Hoy eso en gran parte ya ha quedado admitido: los intelectuales acuden a las tribunas de los estadios de fútbol (o a los tendidos de las plazas de toros) sin esconderse, alardean de poseer una espléndida colección de cómics, escuchan con ostentación en su coche CD con melodías cursilonas (a ser posible de los años 50, cuando no anteriores) o se atreven a defender los valores literarios de Corín Tellado y Marcial Lafuente Estefanía. Pero quizá esa aceptación debería ser, ella también, relativizada. Digamos que los intelectuales --guardianes en el fondo del copyright de la cultura, aduaneros de las fronteras del mundo del espíritu-- han acordado los nuevos guiños de ojo, las nuevas complicidades para seguir marcando los contornos del territorio. Vale, aceptan a Armando Manzanero y a doña Concha Piquer, pero les sigue pareciendo una horterada insufrible Andy y Lucas o Bustamente (confidencia incidental: vergüenza le da a quien esto escribe incluso teclear sus nombres en el ordenador), hasta el punto de que, si alguien los nombrara en su presencia, tenderían a repetir el viejo gesto (hipócrita hasta la médula: era el mismo que componían los intelectuales de hace 40 años ante los productos de masas de su época) de fingir que no los conocen cuando, si algo resulta materialmente imposible en esta sociedad, es ignorar la existencia de determinados personajes públicos, difundidos por los medios de comunicación.

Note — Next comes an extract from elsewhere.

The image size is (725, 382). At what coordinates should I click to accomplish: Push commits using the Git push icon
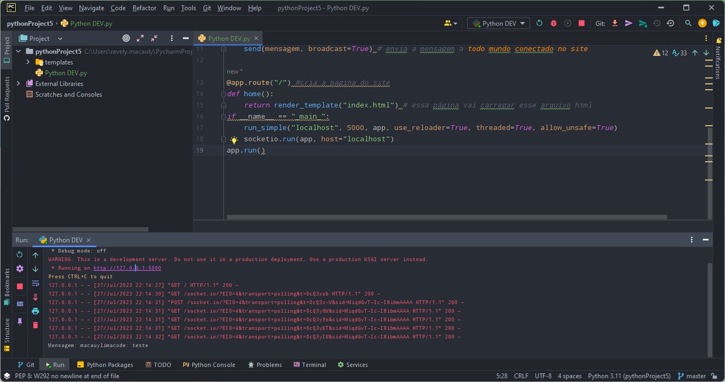pyautogui.click(x=628, y=23)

Quizá resulte más fecundo hoy plantear el problema de otra manera. Por ejemplo, como proponía Vicente Verdú hace no mucho en un artículo publicado en el diario El País, al señalar que a lo mejor en estos tiempos constituye una forma particular de ser inculto no reconocer las marcas comerciales, cuando ellas se han convertido en señales culturales de nuestra época. Efectivamente, parece razonable suponer que cuando las generaciones futuras quieran estudiar cuál era el canon de la elegancia en las sociedades occidentales desarrolladas de hoy tengan que tomar, al menos como uno de los puntos de referencia, los trajes de Armani.

Por lo pronto, habría que partir de una premisa muy modesta, y es que el viejo ideal renacentista de la persona culta en un sentido completo hace mucho que estalló por los aires. Sin ir más lejos, la consagradísima división entre cultura humanística y cultura científica nos ha convertido a todos en parcialmente incultos. Lo comentaba recientemente la brillante escritora argentina Beatriz Sarlo: no pudo leer La breve historia del tiempo, de Stephen Hawking, porque no entendía nada (y cuando se le ocurrió pedir ayuda a una amiga científica, ésta le respondió que, dada su completa ignorancia en física, no había auxilio posible). Así pues, aceptado que todos somos parcialmente incultos, la cuestión debería quedar, tal vez, circunscrita a lo siguiente: pero, al menos, lo que sabemos, ¿de eso podemos afirmar, con absoluta certeza, que es cultura? O, si se quiere plantear de otra forma (o sea, añadiendo un elemento más): ¿la ignorancia de qué nos convierte en algo más que incultos, esto es, directamente en analfabetos?

A mí me parece que tal vez por ahí pueda haber una pista interesante a seguir. El viejo intelectual que presumía de no saber manejar el ordenador ha quedado definitivamente arrumbado (y qué no decir de aquel director de periódico de derechas que presume todavía de escribir sus artículos con pluma estilográfica: ciertamente, existiendo secretarias prestas a la transcripción, ningún conocimiento tecnológico es necesario), pero tal vez deberíamos reparar en otros analfabetismos, que nos escandalizan poco. Por ejemplo, el del ejecutivo desenvuelto y con dominio de idiomas (empieza a atreverse con los rudimentos del japonés), que se mueve con desparpajo por el mundo (especialmente, por los aeropuertos), pero que es rigurosamente incapaz de escribir una carta por sí solo. En resumidas cuentas, la pregunta que se me ocurre a modo de imposible resumen para intentar ponderar el valor de unos productos culturales frente a otros es: ¿qué se pierde el que ignora determinadas cosas?

Manuel Cruz, catedrático de Filosofía de la Universitat de Barcelona.